Alexei> We were lucky to get this thing wrapped up when we did. We were in LA in mid March. Just when things were really starting to kick off, but before there was that universal sense of the scale of the crisis. We were told we were the last production in LA. Most productions had been shut down or cancelled, but because we were three days into a four-day shoot they let us finish the last day. Then President Trump executed a travel ban to Europe that included the UK, which was starting on Monday night. We were flying back to London on Monday afternoon. So we just managed to get out of there in time! We feel really lucky that we got it in the can.

Then everything escalated. There was the big question of whether releasing this ad, which is a bit of lighthearted fun, is appropriate. We needed to judge the mood of all the markets it’s going out in. We were planned to release at Easter, which was right at the peak of the pandemic in the UK. So we held off and there was a waiting game. When will be the right time?

Eventually it started to dawn on us that as we went over the peak, people started feeling like it was time to smile again. People were bored of being stuck indoors, seeing the same kind of user-generated, serious messaging. Now just felt like the right time to bring a bit of fun back to the narrative.

Rob> It helped that Just Eat have been quite a responsible player in the coronavirus crisis.
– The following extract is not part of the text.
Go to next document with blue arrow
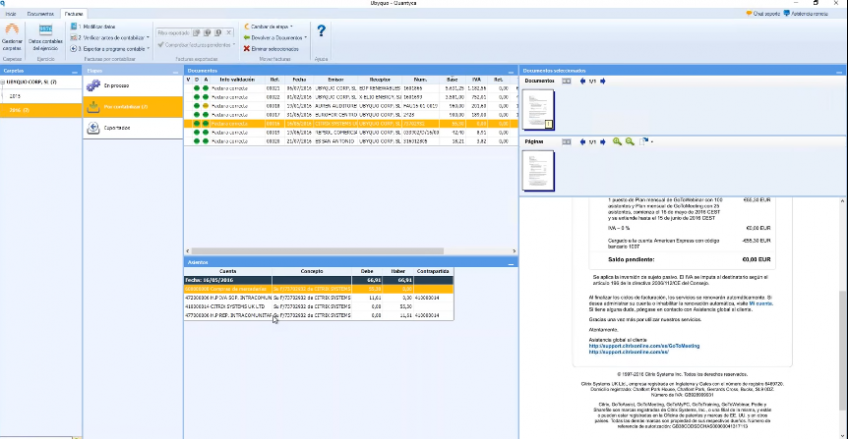Screen dimensions: 848x439 point(603,81)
The brand has given 25% off meals for NHS workers and was doing a lot to support its couriers throughout that time, it made it a lot easier to keep doing some of that activity in the background, but also layer on an extra level of joy and celebration, because as a brand they’re trying to do the right thing.

Alexei> It was amazing to see the huge U-turn that the brand perception has gone through in such a short space of time. Only a couple of months ago Just Eat and Deliveroo and Uber Eats were seen as something everyone enjoys, but you could argue they’re contributing to a slightly unhealthy lifestyle. So there were issues there in terms of public perception. Then within a few weeks that’s flipped on its head and we’re now providing a vital service. 

Just Eat have become an important part of society. When we’re in the grip of the crisis it feels like a bit of normality. It's one thing that makes life feel normal again. Having a cheeky curry on a Friday night has really brought a smile to people.